Le charbon est déjà l’une des sources d’électricité les plus polluantes aux États-Unis. Augmenter son utilisation signifie davantage de pollution toxique pour les communautés environnantes et les zones en aval.

Les polluants émis par les centrales, y compris le mercure, l’arsenic et le nickel, sont associés à divers problèmes de santé, notamment le cancer, les maladies cardiaques et pulmonaires, ainsi que des effets néfastes sur le développement comme l’autisme. Bien que certains liens entre ces polluants et les maladies ne soient pas totalement établis, il n’en reste pas moins que les risques demeurent préoccupants.

De plus, l’industrie des combustibles fossiles nuit aussi à la santé publique de différentes manières. Elle est un facteur clé de la pollution climatique, contribuant à des catastrophes météorologiques extrêmes qui détruisent des maisons, des emplois et des économies locales.

Quelles actions sont entreprises ?

Un collectif d’organisations environnementales, d’avocats spécialisés en santé publique, d’organisations communautaires et de procureurs généraux d’État conteste les ordres d’urgence relatifs aux centrales à charbon en justice.

L’une des premières affaires, portant sur la centrale Campbell, est actuellement examinée par la Cour d’appel du Circuit de D.C., ce qui pourrait déterminer l’autorité de l’administration à interférer dans la planification régionale du réseau électrique.

Les groupes de défense de l’environnement et de la santé s’opposent également à l’assouplissement des MATS, arguant que le retour aux règles plus anciennes de 2012, au lieu des normes plus strictes de 2024, expose les communautés à des risques accrus.

Surbhi Sarang, avocate senior à l’EDF, a déclaré : « Les familles américaines seront celles qui paieront le prix avec leur santé et leur porte-monnaie. C’est inacceptable et illégal, et nous continuerons à nous battre à chaque tournant. »

FAQ

Quel est l’impact du mercure sur la santé?

Le mercure est un toxique qui peut engendrer des troubles neurologiques, en particulier chez les enfants, pouvant entraîner des problèmes de développement et des difficultés cognitives.

Comment le charbon affecte-t-il l’environnement?

La combustion du charbon libère de nombreux polluants, contribuant à la dégradation de la qualité de l’air et de l’eau, ce qui entraîne des répercussions sur la santé des populations et des écosystèmes.

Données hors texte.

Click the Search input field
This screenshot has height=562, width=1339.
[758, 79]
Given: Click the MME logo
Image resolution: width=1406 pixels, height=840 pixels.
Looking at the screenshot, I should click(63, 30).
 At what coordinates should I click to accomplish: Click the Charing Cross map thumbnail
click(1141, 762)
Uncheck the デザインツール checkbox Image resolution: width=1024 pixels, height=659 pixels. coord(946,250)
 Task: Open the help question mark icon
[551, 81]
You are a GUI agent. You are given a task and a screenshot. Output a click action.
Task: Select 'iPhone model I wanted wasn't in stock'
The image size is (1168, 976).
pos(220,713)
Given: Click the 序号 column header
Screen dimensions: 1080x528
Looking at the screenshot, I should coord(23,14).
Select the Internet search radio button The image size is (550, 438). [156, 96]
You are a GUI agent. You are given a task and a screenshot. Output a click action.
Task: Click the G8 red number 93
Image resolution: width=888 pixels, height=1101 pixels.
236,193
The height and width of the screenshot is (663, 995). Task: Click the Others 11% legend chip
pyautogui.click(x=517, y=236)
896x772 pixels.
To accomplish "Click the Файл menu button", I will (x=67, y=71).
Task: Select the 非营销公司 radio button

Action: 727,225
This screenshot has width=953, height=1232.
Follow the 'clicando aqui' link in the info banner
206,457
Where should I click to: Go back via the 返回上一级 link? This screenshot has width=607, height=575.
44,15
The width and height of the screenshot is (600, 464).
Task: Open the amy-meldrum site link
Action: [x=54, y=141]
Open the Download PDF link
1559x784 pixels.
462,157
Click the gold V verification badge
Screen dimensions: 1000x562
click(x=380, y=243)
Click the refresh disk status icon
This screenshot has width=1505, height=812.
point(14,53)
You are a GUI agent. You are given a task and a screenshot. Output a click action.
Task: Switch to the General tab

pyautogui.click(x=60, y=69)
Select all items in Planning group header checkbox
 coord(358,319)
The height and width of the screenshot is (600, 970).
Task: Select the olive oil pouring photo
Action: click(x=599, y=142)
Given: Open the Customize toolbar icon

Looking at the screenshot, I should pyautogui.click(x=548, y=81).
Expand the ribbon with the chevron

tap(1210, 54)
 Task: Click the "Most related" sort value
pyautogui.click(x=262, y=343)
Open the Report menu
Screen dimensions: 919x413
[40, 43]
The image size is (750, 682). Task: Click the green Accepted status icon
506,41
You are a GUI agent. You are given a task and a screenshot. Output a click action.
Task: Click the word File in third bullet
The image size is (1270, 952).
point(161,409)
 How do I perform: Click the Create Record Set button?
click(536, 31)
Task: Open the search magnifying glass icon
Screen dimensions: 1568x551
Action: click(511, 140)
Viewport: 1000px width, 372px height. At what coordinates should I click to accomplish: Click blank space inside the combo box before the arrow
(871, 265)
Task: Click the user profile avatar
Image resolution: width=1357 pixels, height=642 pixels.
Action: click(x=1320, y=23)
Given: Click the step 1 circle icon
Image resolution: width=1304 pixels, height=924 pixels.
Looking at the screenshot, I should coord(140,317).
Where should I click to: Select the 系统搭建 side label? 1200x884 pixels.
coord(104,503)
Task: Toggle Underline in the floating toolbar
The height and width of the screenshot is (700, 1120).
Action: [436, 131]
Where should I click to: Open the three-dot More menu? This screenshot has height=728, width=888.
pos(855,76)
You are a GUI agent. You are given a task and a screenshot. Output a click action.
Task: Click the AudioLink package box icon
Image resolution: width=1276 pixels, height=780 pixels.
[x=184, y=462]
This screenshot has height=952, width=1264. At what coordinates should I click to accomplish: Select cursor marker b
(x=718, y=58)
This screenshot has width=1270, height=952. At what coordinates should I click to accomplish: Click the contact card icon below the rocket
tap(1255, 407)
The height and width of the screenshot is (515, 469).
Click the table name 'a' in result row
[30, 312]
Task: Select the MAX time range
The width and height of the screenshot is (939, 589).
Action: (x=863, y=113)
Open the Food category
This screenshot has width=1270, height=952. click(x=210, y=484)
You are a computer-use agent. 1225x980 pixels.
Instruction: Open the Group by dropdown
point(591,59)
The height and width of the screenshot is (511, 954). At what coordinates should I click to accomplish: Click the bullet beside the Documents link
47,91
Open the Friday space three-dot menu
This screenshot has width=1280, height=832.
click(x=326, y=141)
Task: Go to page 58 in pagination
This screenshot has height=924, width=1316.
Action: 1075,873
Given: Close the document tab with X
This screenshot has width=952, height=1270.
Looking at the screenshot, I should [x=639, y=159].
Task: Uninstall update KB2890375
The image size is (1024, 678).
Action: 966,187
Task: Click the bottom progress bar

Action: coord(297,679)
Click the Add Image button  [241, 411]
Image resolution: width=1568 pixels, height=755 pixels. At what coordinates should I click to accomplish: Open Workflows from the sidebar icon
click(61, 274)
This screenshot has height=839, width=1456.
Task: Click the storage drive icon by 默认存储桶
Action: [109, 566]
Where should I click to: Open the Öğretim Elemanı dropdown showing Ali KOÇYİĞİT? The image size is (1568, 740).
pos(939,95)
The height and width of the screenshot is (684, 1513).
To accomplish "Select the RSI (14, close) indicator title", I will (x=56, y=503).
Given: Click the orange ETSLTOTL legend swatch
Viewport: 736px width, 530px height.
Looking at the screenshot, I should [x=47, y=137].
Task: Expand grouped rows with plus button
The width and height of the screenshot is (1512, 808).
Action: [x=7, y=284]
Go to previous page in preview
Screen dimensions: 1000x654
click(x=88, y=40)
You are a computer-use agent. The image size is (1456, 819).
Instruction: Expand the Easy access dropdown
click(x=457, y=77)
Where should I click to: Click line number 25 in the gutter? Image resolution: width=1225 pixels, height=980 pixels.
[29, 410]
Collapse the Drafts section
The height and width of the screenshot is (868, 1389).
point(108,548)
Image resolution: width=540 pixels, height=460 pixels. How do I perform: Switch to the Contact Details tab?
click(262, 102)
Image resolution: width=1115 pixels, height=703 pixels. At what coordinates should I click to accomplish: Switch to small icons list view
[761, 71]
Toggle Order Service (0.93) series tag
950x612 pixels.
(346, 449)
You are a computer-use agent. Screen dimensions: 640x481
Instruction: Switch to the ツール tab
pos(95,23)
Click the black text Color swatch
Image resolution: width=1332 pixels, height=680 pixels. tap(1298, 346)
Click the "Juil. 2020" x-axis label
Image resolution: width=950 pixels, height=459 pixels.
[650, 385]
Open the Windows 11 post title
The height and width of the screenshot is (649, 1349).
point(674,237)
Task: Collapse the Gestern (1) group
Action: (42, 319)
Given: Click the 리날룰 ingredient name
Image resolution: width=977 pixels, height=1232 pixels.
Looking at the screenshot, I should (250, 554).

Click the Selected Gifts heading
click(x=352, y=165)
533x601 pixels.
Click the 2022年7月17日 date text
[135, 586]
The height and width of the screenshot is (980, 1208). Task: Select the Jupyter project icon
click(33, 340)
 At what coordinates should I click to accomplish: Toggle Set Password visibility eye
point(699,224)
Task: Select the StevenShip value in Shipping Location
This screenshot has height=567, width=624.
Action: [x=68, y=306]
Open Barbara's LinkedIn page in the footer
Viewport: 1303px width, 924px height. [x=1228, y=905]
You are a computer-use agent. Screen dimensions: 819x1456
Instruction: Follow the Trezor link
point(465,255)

Quelles mesures peuvent être prises pour réduire les émissions de mercure?

Des réglementations plus strictes sur les émissions de mercure, une transition vers des sources d’énergie renouvelable et des investissements dans des technologies plus propres peuvent toutes contribuer à la réduction des émissions.

Quelles alternatives au charbon existent pour la production d’électricité?

Les énergies renouvelables comme l’éolien, le solaire et l’hydraulique sont des alternatives viables au charbon, permettant de produire de l’électricité avec moins d’impact environnemental.

Que peut faire le public pour lutter contre la pollution?

Le public peut s’engager en soutenant des politiques environnementales, en participant à des initiatives locales de nettoyage et en sensibilisant sur les effets néfastes de la pollution, incitant ainsi à des actions concrètes pour un avenir plus vert.